Please rewrite the records below, changing every "GUI agent" to "desktop agent" and leaving everything else as it is.

Working data:
══════════

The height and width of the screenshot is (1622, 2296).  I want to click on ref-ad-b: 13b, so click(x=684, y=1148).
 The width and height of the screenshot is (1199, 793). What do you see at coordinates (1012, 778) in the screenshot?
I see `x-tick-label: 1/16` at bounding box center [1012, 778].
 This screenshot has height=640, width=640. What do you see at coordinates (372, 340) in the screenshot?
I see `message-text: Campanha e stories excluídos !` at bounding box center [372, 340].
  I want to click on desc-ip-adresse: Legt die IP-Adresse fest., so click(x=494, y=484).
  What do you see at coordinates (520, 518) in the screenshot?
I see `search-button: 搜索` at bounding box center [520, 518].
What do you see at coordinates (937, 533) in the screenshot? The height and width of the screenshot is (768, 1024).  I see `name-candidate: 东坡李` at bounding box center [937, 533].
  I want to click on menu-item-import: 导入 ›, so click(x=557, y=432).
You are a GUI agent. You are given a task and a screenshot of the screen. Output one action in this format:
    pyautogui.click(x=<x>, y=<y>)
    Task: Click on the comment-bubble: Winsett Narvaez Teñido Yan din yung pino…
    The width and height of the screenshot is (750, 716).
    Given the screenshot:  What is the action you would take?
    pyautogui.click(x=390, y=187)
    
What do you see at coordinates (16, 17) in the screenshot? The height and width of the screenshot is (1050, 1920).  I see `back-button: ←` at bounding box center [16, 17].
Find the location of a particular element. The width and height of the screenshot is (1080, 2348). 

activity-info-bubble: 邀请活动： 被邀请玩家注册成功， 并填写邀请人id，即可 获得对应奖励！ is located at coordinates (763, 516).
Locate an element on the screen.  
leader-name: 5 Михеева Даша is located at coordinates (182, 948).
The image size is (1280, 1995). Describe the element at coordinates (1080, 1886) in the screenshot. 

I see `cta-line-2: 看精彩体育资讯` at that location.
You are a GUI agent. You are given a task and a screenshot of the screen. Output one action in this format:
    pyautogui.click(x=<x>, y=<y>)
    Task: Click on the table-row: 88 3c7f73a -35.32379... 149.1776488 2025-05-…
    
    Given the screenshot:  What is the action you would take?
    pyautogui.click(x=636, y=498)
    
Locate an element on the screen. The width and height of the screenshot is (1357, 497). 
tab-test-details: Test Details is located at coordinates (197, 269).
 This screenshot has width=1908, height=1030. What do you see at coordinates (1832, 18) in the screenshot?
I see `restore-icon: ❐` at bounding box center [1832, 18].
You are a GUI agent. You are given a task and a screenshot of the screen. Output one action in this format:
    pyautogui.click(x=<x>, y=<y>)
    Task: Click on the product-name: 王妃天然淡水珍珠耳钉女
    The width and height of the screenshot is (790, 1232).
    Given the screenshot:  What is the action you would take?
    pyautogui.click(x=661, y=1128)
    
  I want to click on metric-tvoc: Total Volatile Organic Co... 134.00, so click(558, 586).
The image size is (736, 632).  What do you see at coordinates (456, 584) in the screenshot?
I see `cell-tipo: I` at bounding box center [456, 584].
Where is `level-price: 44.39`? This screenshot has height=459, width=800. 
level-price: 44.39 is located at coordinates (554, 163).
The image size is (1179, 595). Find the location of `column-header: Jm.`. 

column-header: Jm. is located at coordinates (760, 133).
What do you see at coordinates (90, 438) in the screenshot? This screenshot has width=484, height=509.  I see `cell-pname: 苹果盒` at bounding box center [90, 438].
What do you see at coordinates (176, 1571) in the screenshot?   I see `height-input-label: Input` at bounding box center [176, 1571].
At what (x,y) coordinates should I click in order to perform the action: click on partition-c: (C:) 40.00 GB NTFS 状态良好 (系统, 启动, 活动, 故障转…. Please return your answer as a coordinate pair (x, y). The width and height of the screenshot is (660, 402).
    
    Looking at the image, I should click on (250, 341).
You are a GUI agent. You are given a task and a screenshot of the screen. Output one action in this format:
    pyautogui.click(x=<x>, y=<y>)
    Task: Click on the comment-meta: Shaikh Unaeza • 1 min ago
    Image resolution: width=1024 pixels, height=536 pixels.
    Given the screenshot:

══════════

Exercise solution:
The height and width of the screenshot is (1622, 2296).  I want to click on ref-ad-b: 13b, so click(x=684, y=1148).
 The width and height of the screenshot is (1199, 793). What do you see at coordinates (1012, 778) in the screenshot?
I see `x-tick-label: 1/16` at bounding box center [1012, 778].
 This screenshot has height=640, width=640. What do you see at coordinates (372, 340) in the screenshot?
I see `message-text: Campanha e stories excluídos !` at bounding box center [372, 340].
  I want to click on desc-ip-adresse: Legt die IP-Adresse fest., so click(x=494, y=484).
  What do you see at coordinates (520, 518) in the screenshot?
I see `search-button: 搜索` at bounding box center [520, 518].
What do you see at coordinates (937, 533) in the screenshot? The height and width of the screenshot is (768, 1024).  I see `name-candidate: 东坡李` at bounding box center [937, 533].
  I want to click on menu-item-import: 导入 ›, so click(x=557, y=432).
You are a desktop agent. You are given a task and a screenshot of the screen. Output one action in this format:
    pyautogui.click(x=<x>, y=<y>)
    Task: Click on the comment-bubble: Winsett Narvaez Teñido Yan din yung pino…
    The width and height of the screenshot is (750, 716).
    Given the screenshot:  What is the action you would take?
    pyautogui.click(x=390, y=187)
    
What do you see at coordinates (16, 17) in the screenshot? The height and width of the screenshot is (1050, 1920).  I see `back-button: ←` at bounding box center [16, 17].
Find the location of a particular element. The width and height of the screenshot is (1080, 2348). 

activity-info-bubble: 邀请活动： 被邀请玩家注册成功， 并填写邀请人id，即可 获得对应奖励！ is located at coordinates (763, 516).
Locate an element on the screen.  
leader-name: 5 Михеева Даша is located at coordinates (182, 948).
The image size is (1280, 1995). Describe the element at coordinates (1080, 1886) in the screenshot. 

I see `cta-line-2: 看精彩体育资讯` at that location.
You are a desktop agent. You are given a task and a screenshot of the screen. Output one action in this format:
    pyautogui.click(x=<x>, y=<y>)
    Task: Click on the table-row: 88 3c7f73a -35.32379... 149.1776488 2025-05-…
    
    Given the screenshot:  What is the action you would take?
    pyautogui.click(x=636, y=498)
    
Locate an element on the screen. The width and height of the screenshot is (1357, 497). 
tab-test-details: Test Details is located at coordinates (197, 269).
 This screenshot has width=1908, height=1030. What do you see at coordinates (1832, 18) in the screenshot?
I see `restore-icon: ❐` at bounding box center [1832, 18].
You are a desktop agent. You are given a task and a screenshot of the screen. Output one action in this format:
    pyautogui.click(x=<x>, y=<y>)
    Task: Click on the product-name: 王妃天然淡水珍珠耳钉女
    The width and height of the screenshot is (790, 1232).
    Given the screenshot:  What is the action you would take?
    pyautogui.click(x=661, y=1128)
    
  I want to click on metric-tvoc: Total Volatile Organic Co... 134.00, so click(558, 586).
The image size is (736, 632).  What do you see at coordinates (456, 584) in the screenshot?
I see `cell-tipo: I` at bounding box center [456, 584].
Where is `level-price: 44.39`? This screenshot has height=459, width=800. 
level-price: 44.39 is located at coordinates (554, 163).
The image size is (1179, 595). Find the location of `column-header: Jm.`. 

column-header: Jm. is located at coordinates (760, 133).
What do you see at coordinates (90, 438) in the screenshot? This screenshot has width=484, height=509.  I see `cell-pname: 苹果盒` at bounding box center [90, 438].
What do you see at coordinates (176, 1571) in the screenshot?   I see `height-input-label: Input` at bounding box center [176, 1571].
At what (x,y) coordinates should I click in order to perform the action: click on partition-c: (C:) 40.00 GB NTFS 状态良好 (系统, 启动, 活动, 故障转…. Please return your answer as a coordinate pair (x, y). The width and height of the screenshot is (660, 402).
    
    Looking at the image, I should click on (250, 341).
You are a desktop agent. You are given a task and a screenshot of the screen. Output one action in this format:
    pyautogui.click(x=<x>, y=<y>)
    Task: Click on the comment-meta: Shaikh Unaeza • 1 min ago
    Image resolution: width=1024 pixels, height=536 pixels.
    Given the screenshot:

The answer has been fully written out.